Canadian Ice Shelves Halve In Six Years
eldavojohn writes "The CBC reports on new research that shows thousand-year-old ice shelves (much different than sea ice) are breaking up and have been reduced by half in a region of Canada over the last six years. 'This summer alone saw the Serson ice shelf almost completely disappear and the Ward Hunt shelf split in half. The ice loss equals about three billion tonnes, or about 500 times the mass of the Great Pyramid of Giza.' More detailed pictures can be seen at The Conversation, with a quote from Professor Steven Sherwood, Co-Director of the University of NSW's Climate Change Research Centre: 'The real significance of this, in my view, is that this ice has reportedly been there for thousands of years. The same is true of glaciers that have recently disappeared in the Andes. These observations should dispel in one fell swoop any notion that recent global warming could be natural.'"
It has never and will never be that easy, Steve. Your optimism is appreciated though.
These observations should dispel in one fell swoop any notion that recent global warming could be natural.
So you are saying that if there was natural global warming these ice shelves wouldn't melt? That's pretty amazing!
love is just extroverted narcissism
Summaries like this irk me. It ends with "These observations should dispel in one fell swoop any notion that recent global warming could be natural." This is a complete invalid conclusion.

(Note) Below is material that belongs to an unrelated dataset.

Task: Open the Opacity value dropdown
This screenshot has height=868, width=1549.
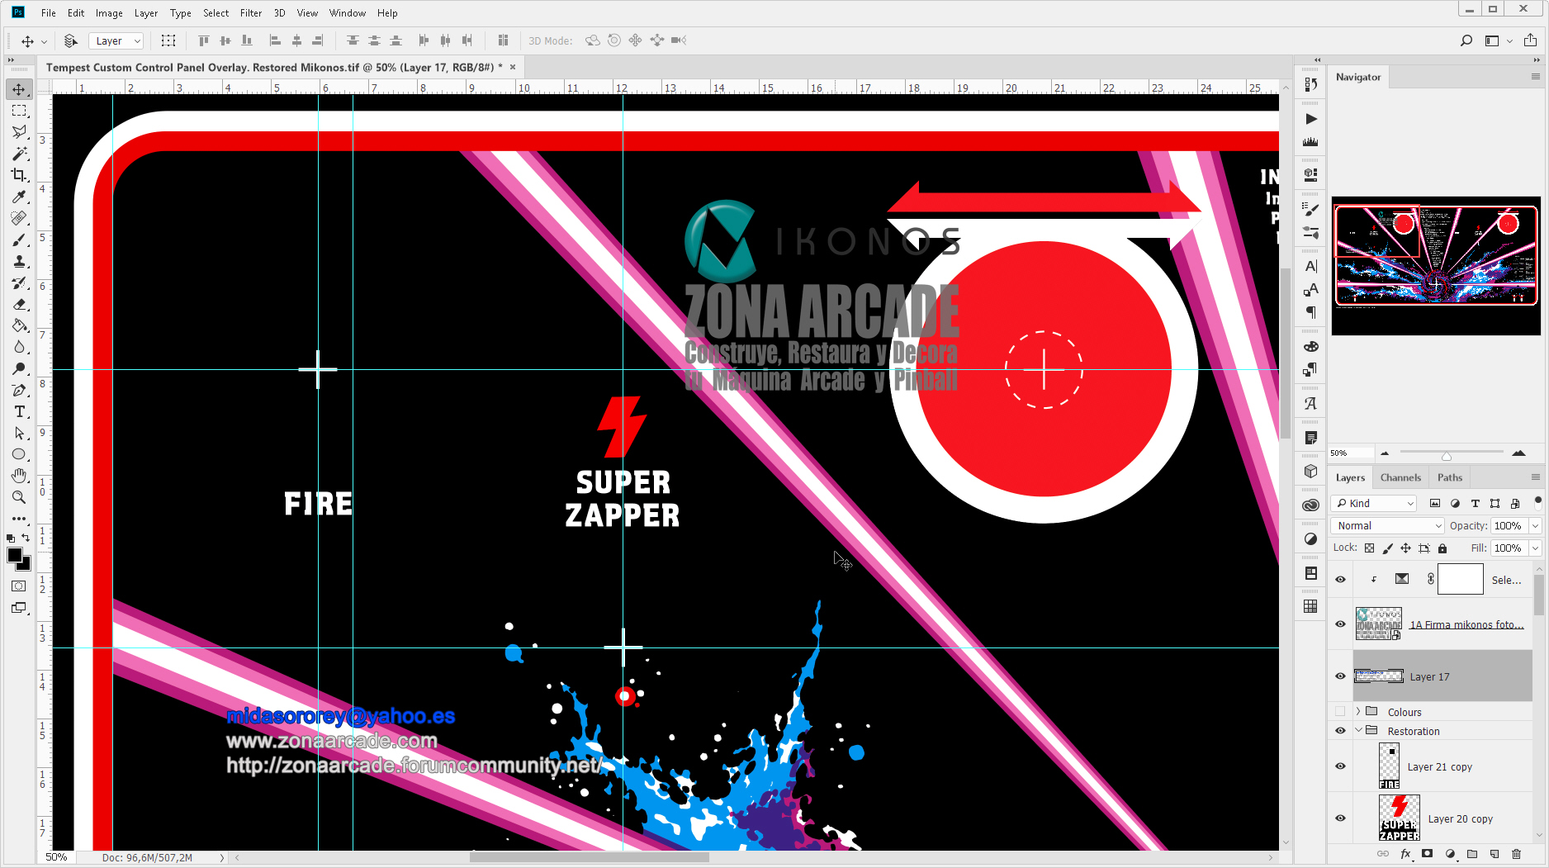Action: click(x=1535, y=526)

"These observations should dispel in one fell swoop any notion that recent global warming is not happening." is a more reasonable statement based on the facts presented.
As to proving that it is not natural, that is a different argument that needs to be made by demonstrating the causes not reciting the symptoms.
-- This sig is only a test. If this were a real sig it would say something witty. --
No, but we have documented proof that both Europe and North America were experiencing a "mini ice age" as late at the mid-1800's, and that before the early 1700's (when the mini ice-age started) it was warmer than it is now.